Letters of Protection Under SB 68

A Letter of Protection (LOP) is an agreement where a medical provider treats an accident victim on credit, agreeing to be paid from any future settlement or judgment. LOPs allow victims without health insurance to access medical treatment they could not otherwise afford during the pendency of a claim.

Under SB 68, LOP arrangements are now discoverable and admissible. The defendant can see the LOP agreement itself, the itemized medical charges with specific billing codes, the name and dollar amount of any portion of the account receivable that was sold to a third party (a practice used by some medical funding companies), and the identity of anyone who referred the plaintiff to the provider for treatment.

The practical impact is significant. LOP billing, which sometimes uses chargemaster or near-chargemaster rates specifically because the charges are expected to be paid from litigation proceeds, is now transparent and challengeable. Defense attorneys can present LOP billing patterns to argue that the charges are inflated and do not represent the “reasonable value” of the treatment provided.

For the full analysis of how Letters of Protection work and their strategic implications under the new law, see Letters of Protection in Georgia Personal Injury Cases.

What This Means for Documenting Medical Expenses

If your accident occurred on or after April 21, 2025, how you document your medical treatment and expenses has changed in important ways.

Explanation of Benefits (EOB) documents are now relevant evidence. The EOB from your health insurance shows the billed amount, the allowed amount, the insurance payment, and your patient responsibility (copay, coinsurance, deductible). Under SB 68, both the billed and paid amounts are potentially visible to the jury, making these documents an important part of the claims file.

The billed-paid gap is now a two-edged factor. Billing records and EOBs together tell the financial story of treatment. If an insurer paid $3,000 on a $15,000 bill, that $12,000 gap is potential evidence for the defense. Understanding the gap for each provider helps evaluate the realistic medical damages component of a case before entering settlement negotiations.

Health insurance use affects the reasonable value calculation. Under the old rule, there was sometimes a strategic argument for bypassing health insurance and paying medical providers directly or through LOPs, because the full billed amount would be presented to the jury. Under the new rule, that strategy backfires: the jury sees the paid amount regardless, and LOP charges face additional scrutiny. Using health insurance produces a documented, contractually negotiated payment amount that establishes a floor for the reasonable value of treatment.
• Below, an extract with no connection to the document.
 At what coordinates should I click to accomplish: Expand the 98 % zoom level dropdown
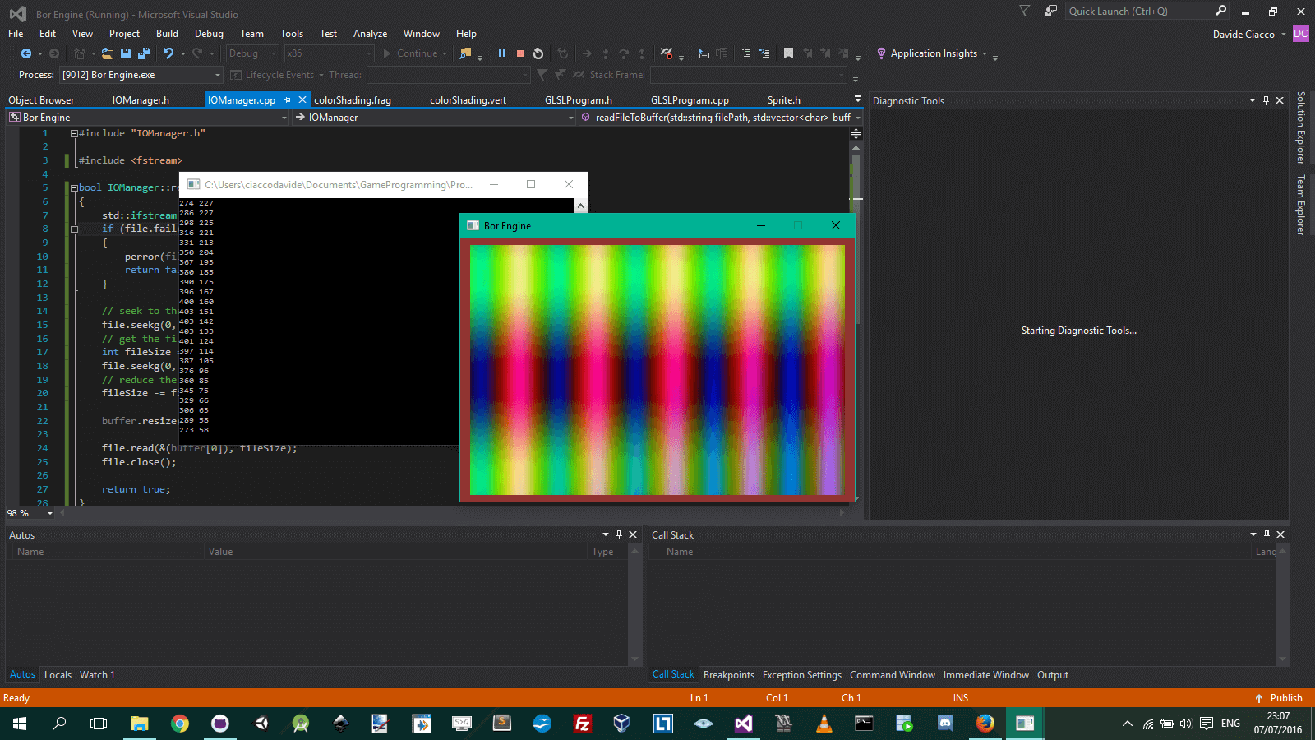(x=50, y=513)
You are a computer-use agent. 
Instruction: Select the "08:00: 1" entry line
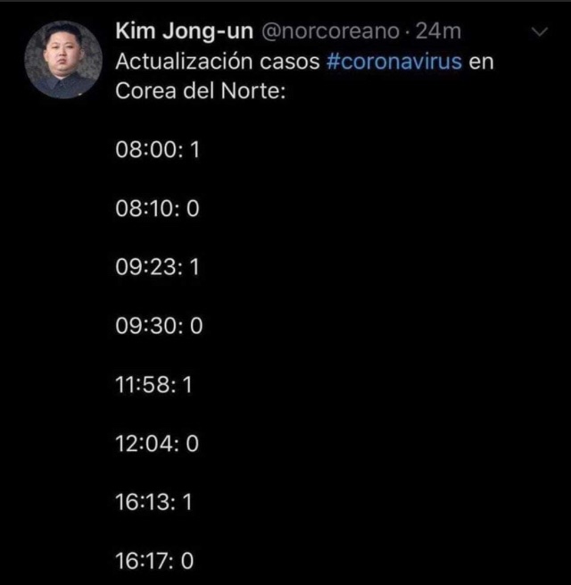pos(157,151)
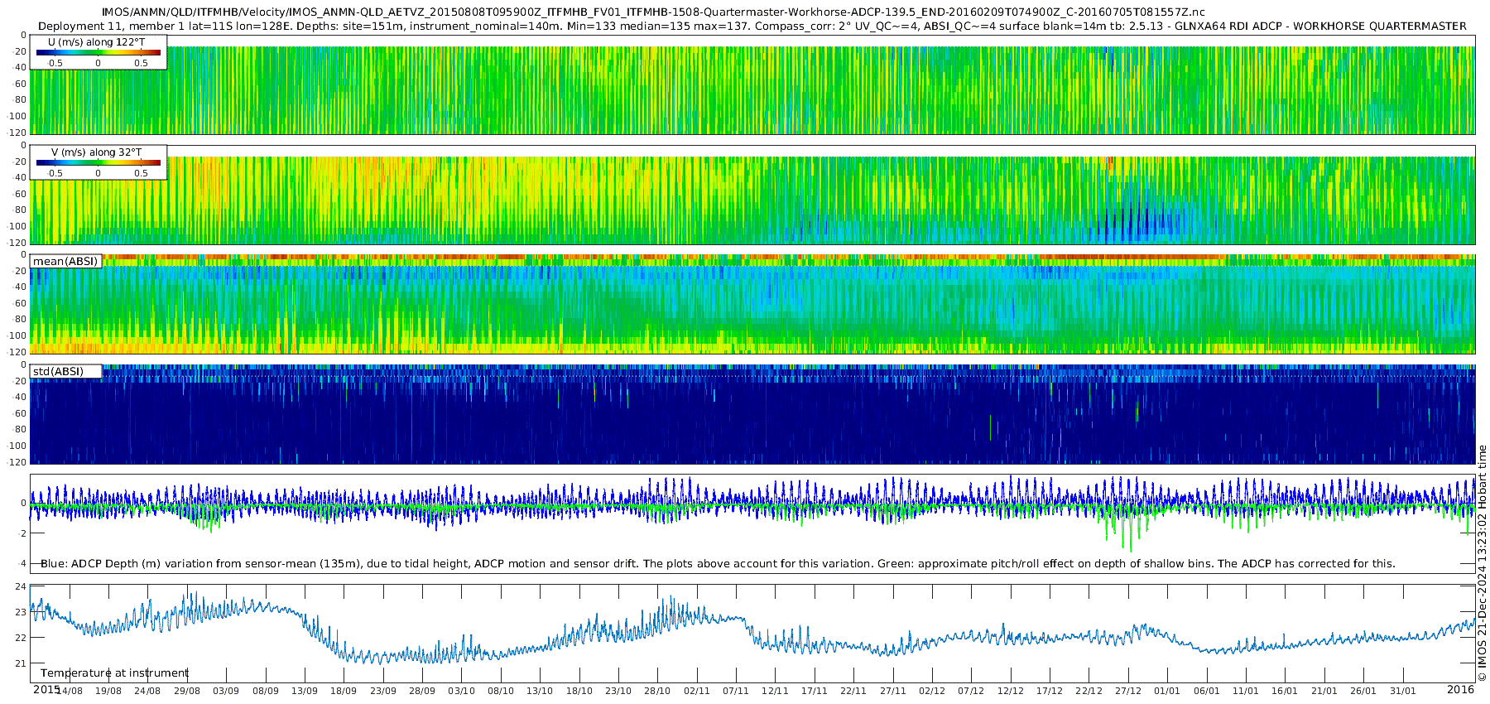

Accidents Before April 21, 2025

If your accident occurred before April 21, 2025, the “phantom damages” provision of SB 68 does not apply to your case. The old collateral source rule governs, and the jury generally evaluates medical damages based on the billed amount without seeing insurance payment information.

This is true even if your lawsuit was filed after April 21, 2025. The trigger is the accident date (when the cause of action arose), not the filing date. Other SB 68 provisions (anchoring restrictions, bifurcation, discovery stays, voluntary dismissal restrictions) apply retroactively to all pending cases regardless of accident date, but the “phantom damages” provision is prospective only.

For the full SB 68 hub covering all provisions and their effective dates, see Georgia SB 68 Tort Reform and Car Accident Claims.


This guide covers SB 68’s impact on medical damage calculations in Georgia as of March 2026. O.C.G.A. § 51-12-1.1 governs the “reasonable value” standard for medical damages in cases arising on or after April 21, 2025. Constitutional challenges may be pending. Laws change. This information is educational and does not constitute legal advice. If you need advice about your specific situation, consult a licensed Georgia attorney.